**** TEXTO SELECIONADO

- Author, Mobeen Azhar
- Role, BBC News
Aviso: esta reportagem contém descrições que podem ser consideradas perturbadores
Johnny Kitagawa foi o arquiteto da cultura pop japonesa. Sua agência de talentos exclusivamente masculina, Johnny & Associates, produzia boy bands de sucesso e Kitagawa detinha o recorde mundial de artistas número um, singles número um e shows produzidos por um único indivíduo.
Mas acusações de exploração sexual marcaram a carreira de Kitagawa. As denúncias não foram discutidas apenas a portas fechadas – elas chegaram à imprensa nacional e algumas foram provadas verdadeiras no tribunal.
Mas isso não impediu Kitagawa de manter seu status até seus últimos dias. Mesmo na morte, ele é reverenciado.
“Ele é Deus”, diz um jovem sobre Kitagawa nas ruas de Tóquio. Muitas pessoas no Japão sentem o mesmo. O funeral de Kitagawa em 2019 foi um evento nacional.
O então primeiro-ministro, Shinzo Abe, enviou uma mensagem de condolências. Celebridades japonesas com lágrimas nos olhos e membros de boy bands se despediram em um evento memorial no Tokyo Dome.
Mas para alguém tão famoso, existem poucas fotos de Kitagawa. Ele raramente fazia aparições públicas, dava entrevistas ou permitia que fossem tiradas fotos dele.
Ele também controlava as fotos de suas estrelas que circulavam. Quatro anos após sua morte aos 87 anos, os rostos dos jovens que ele agenciava ainda estão estampados em outdoors e telas de TV gigantes em diversas cidades japonesas.
Sem barba e com franjas caídas sobre o rosto, esses ídolos do J-pop não vendem apenas álbuns, eles fazem anúncios de qualquer coisa, de imóveis a lentes de contato.
É como se as alegações de abuso sexual de Kitagawa nunca tivessem realmente um impacto, apesar das histórias circularem há décadas.
Para um novo documentário da BBC, tenho observado como a negação e o silêncio da mídia permitiram que o magnata da música pop mais poderoso do Japão explorasse adolescentes por décadas.

********
**** DADOS FORNECIDOS

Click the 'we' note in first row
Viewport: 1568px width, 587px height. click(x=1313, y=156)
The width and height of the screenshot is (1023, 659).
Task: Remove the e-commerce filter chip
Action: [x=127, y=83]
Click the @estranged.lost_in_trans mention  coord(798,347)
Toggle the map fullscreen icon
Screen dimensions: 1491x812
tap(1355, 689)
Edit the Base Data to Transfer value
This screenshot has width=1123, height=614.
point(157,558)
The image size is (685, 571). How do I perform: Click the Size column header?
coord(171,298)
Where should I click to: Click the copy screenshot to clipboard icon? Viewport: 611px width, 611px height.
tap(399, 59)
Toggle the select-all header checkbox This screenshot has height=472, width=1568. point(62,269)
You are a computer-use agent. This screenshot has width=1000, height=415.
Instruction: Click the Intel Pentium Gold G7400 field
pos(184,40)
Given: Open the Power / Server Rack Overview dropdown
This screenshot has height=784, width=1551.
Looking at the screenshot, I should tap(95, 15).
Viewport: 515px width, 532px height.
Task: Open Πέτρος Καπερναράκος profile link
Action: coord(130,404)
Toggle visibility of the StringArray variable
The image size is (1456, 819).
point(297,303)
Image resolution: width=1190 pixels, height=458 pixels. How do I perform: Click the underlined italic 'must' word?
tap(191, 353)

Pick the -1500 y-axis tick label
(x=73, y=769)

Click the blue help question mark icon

********

AÇÕES NECESSÁRIAS:
[A] Responda com base na reportagem sobre Johnny Kitagawa:
(i) Em que ano foi o funeral de Kitagawa?
(ii) Com quantos anos ele morreu?
(iii) Quem enviou uma mensagem de condolências?
[B] Transcreva palavra por palavra todas as linhas da listagem.

RESPOSTAS POR TAREFA:
[A]
(i) Em 2019.
(ii) Aos 87 anos.
(iii) O então primeiro-ministro, Shinzo Abe.

[B]
Click the 'we' note in first row
Viewport: 1568px width, 587px height. click(x=1313, y=156)
The width and height of the screenshot is (1023, 659).
Task: Remove the e-commerce filter chip
Action: [x=127, y=83]
Click the @estranged.lost_in_trans mention  coord(798,347)
Toggle the map fullscreen icon
Screen dimensions: 1491x812
tap(1355, 689)
Edit the Base Data to Transfer value
This screenshot has width=1123, height=614.
point(157,558)
The image size is (685, 571). How do I perform: Click the Size column header?
coord(171,298)
Where should I click to: Click the copy screenshot to clipboard icon? Viewport: 611px width, 611px height.
tap(399, 59)
Toggle the select-all header checkbox This screenshot has height=472, width=1568. point(62,269)
You are a computer-use agent. This screenshot has width=1000, height=415.
Instruction: Click the Intel Pentium Gold G7400 field
pos(184,40)
Given: Open the Power / Server Rack Overview dropdown
This screenshot has height=784, width=1551.
Looking at the screenshot, I should tap(95, 15).
Viewport: 515px width, 532px height.
Task: Open Πέτρος Καπερναράκος profile link
Action: coord(130,404)
Toggle visibility of the StringArray variable
The image size is (1456, 819).
point(297,303)
Image resolution: width=1190 pixels, height=458 pixels. How do I perform: Click the underlined italic 'must' word?
tap(191, 353)

Pick the -1500 y-axis tick label
(x=73, y=769)

Click the blue help question mark icon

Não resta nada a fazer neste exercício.